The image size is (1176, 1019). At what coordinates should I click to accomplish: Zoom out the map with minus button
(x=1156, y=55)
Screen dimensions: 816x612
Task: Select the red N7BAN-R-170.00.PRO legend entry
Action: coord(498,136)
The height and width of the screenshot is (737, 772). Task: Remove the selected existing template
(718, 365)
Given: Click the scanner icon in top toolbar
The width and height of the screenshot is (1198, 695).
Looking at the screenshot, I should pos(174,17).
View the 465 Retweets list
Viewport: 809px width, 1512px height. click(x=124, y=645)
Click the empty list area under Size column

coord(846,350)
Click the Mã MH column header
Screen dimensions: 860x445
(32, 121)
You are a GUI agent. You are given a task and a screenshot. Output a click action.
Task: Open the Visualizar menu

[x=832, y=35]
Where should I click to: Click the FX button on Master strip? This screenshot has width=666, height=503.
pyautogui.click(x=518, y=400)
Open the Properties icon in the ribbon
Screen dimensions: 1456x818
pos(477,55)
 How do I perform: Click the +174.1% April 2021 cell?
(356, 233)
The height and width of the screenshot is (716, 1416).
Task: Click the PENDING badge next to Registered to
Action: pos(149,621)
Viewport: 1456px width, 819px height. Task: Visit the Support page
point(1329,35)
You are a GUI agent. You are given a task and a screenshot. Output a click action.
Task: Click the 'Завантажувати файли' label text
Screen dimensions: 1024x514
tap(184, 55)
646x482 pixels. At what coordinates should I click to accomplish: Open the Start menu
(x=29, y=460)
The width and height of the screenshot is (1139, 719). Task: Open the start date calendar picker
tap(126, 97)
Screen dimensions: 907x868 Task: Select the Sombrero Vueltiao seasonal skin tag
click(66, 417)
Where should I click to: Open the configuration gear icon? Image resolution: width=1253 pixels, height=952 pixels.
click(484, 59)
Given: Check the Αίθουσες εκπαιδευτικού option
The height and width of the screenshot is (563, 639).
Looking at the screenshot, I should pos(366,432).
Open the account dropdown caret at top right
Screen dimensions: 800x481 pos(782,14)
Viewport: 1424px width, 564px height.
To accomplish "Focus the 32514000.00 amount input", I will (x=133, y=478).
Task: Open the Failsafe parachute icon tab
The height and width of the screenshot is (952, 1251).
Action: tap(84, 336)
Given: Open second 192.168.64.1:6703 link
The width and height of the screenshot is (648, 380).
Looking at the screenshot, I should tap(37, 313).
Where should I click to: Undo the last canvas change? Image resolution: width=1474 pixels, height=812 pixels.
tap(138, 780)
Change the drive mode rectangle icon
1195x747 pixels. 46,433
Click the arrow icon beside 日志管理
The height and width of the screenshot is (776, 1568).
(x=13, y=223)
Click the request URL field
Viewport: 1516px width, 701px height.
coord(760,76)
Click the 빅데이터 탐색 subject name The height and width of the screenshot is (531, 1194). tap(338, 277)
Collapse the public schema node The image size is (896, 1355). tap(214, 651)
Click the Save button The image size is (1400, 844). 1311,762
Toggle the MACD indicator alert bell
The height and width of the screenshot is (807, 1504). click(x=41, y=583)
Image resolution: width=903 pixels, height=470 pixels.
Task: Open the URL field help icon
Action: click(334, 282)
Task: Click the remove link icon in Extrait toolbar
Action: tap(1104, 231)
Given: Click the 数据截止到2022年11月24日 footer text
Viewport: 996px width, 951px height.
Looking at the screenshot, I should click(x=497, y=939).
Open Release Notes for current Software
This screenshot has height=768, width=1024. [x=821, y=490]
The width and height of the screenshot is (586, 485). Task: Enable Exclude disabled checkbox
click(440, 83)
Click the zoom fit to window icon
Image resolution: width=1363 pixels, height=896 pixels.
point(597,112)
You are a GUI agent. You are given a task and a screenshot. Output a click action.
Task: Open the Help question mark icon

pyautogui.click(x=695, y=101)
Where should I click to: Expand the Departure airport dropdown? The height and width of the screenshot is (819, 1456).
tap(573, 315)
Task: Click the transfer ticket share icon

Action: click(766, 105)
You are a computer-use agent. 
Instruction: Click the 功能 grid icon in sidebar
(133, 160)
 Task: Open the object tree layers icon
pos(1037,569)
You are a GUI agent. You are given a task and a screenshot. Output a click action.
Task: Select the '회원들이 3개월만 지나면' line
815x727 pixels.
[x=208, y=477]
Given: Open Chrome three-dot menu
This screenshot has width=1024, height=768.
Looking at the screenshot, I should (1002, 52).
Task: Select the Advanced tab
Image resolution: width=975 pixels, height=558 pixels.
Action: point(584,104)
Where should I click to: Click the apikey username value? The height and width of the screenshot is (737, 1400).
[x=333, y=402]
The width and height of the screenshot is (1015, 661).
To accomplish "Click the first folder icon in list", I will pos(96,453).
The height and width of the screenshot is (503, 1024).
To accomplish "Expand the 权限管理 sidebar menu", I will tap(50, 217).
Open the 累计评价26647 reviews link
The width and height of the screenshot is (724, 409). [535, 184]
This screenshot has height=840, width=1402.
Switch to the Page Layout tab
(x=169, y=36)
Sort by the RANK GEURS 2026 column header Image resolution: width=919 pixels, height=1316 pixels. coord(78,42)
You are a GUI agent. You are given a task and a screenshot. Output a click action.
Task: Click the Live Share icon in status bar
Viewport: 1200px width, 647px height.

[Set task]:
Return, exactly as they appear, the rows from the line containing "The height and width of the screenshot is (503, 1024)." through the line containing "Sort by the", including both of those lines.

[Finished exercise]:
The height and width of the screenshot is (503, 1024).
To accomplish "Expand the 权限管理 sidebar menu", I will tap(50, 217).
Open the 累计评价26647 reviews link
The width and height of the screenshot is (724, 409). [535, 184]
This screenshot has height=840, width=1402.
Switch to the Page Layout tab
(x=169, y=36)
Sort by the RANK GEURS 2026 column header Image resolution: width=919 pixels, height=1316 pixels. coord(78,42)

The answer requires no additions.